10.3 Geographic & Vertical Expansion

• Any high-remittance corridor — South-East Asia (SGD, MYR), West Africa (CFA corridors), Eastern Europe (EUR corridors).
• Cryptocurrency exchanges — The same scraping and normalisation patterns apply to crypto-to-fiat rate aggregation across centralised and decentralised exchanges.
• Commodity pricing — Small-economy commodity markets often exhibit the same fragmented, non-aggregated information structure.
• Insurance premium comparison — Insurance products in emerging markets are similarly distributed across heterogeneous, hard-to-scrape websites with no aggregator.

10.4 White-Label Platform

The entire stack — scraper library, pipeline, dashboard, and mobile app — can be repackaged as a white-label product for financial institutions, government agencies, or consumer brands seeking to launch a rate comparison tool for their market. The modular scraper architecture means adding a new geography requires only adding source-specific scraper functions; the normalisation, data store, and consumer layers require no changes.

11. Lessons Learned & Future Work

11.1 Technical Lessons

• Rate type confusion is the dominant data quality risk. Cash rates and transfer rates are structurally different products. Any aggregation system that does not explicitly resolve this distinction will produce misleading data. The resolution requires per-source verification, not algorithmic detection.
• No extraction strategy works universally. The layered fallback chain is essential. Approximately 40% of sources were only reachable via one specific strategy; a single-strategy scraper would have failed on nearly half the source set.
• API discovery yields more stable scrapers. HTML structure changes frequently; API endpoints are much more stable. Investing time to discover and reverse-engineer backend APIs — even undocumented ones — pays dividends in scraper longevity.
• Unit conventions are inconsistently documented. The foreign-per-LC vs LC-per-foreign inversion problem affected over a third of sources.
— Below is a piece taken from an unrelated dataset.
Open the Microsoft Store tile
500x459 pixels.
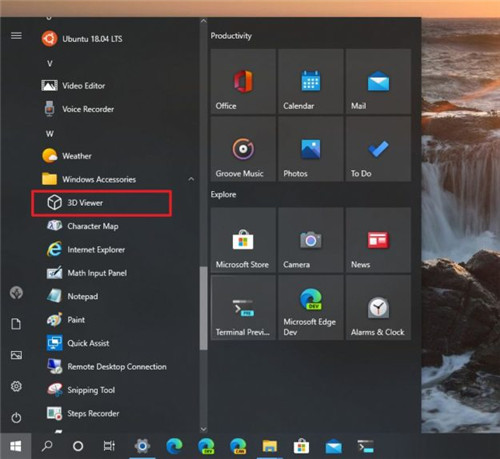(x=243, y=240)
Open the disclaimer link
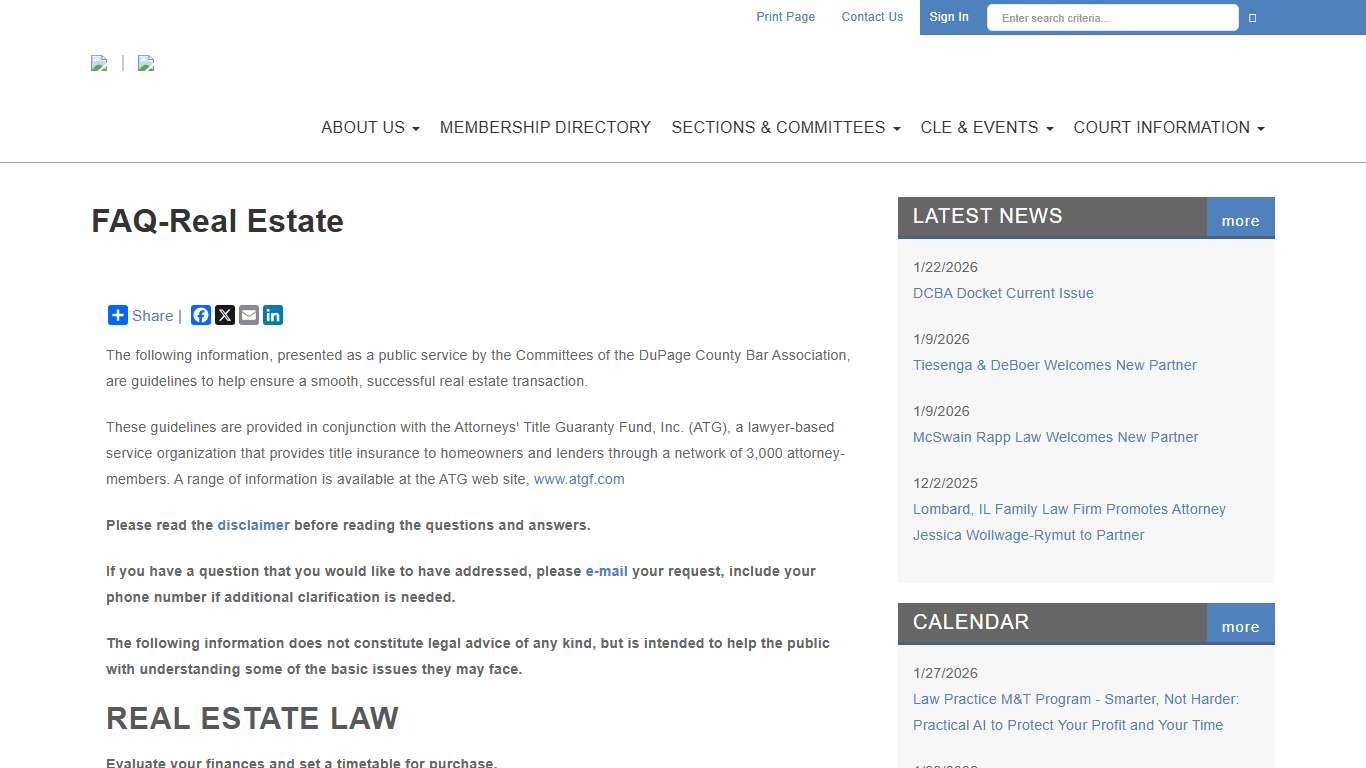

Automated inversion detection based on value magnitude is effective but should be validated manually for each new source.
• Google Sheets as a data store has real limitations. No transaction support, 10MB cell limit, no indexing. For production scale (>50 sources, sub-hour update frequency), a lightweight database (SQLite, Supabase, or Turso) would be preferable.

11.2 Future Work

• Rate change alerting — Push notifications to mobile app users when a rate crosses a user-defined threshold.
• Historical trend charts — Time-series visualisations in both the web dashboard and mobile app, consuming the History tab.
• Rate confidence scoring — Assign a freshness and reliability score to each rate based on scraper success rate, last successful scrape time, and deviation from peer rates.
• ML for column semantics — Replace the positional heuristic for buy/sell column detection with a trained classifier using column header text as features.
• Automatic new source detection — Monitor the central bank's licensed FSP registry for new entrants and auto-generate scraper stubs for review.

12. Conclusion

This paper presented the end-to-end design and implementation of a real-time forex intelligence system, covering multi-strategy web scraping, NLP-driven rate extraction, automated pipeline orchestration, and dual-channel delivery via web and mobile application.

The central technical contributions are: (1) a layered extraction engine capable of handling the full heterogeneity of FSP websites without per-source maintenance beyond initial configuration; (2) a principled distinction between cash and transfer rates with an explicit mid_rate convention that provides a single comparable transfer rate across all source types; and (3) a zero-infrastructure pipeline built entirely on GitHub Actions and Google Sheets, demonstrating that production-grade financial data aggregation does not require expensive server infrastructure.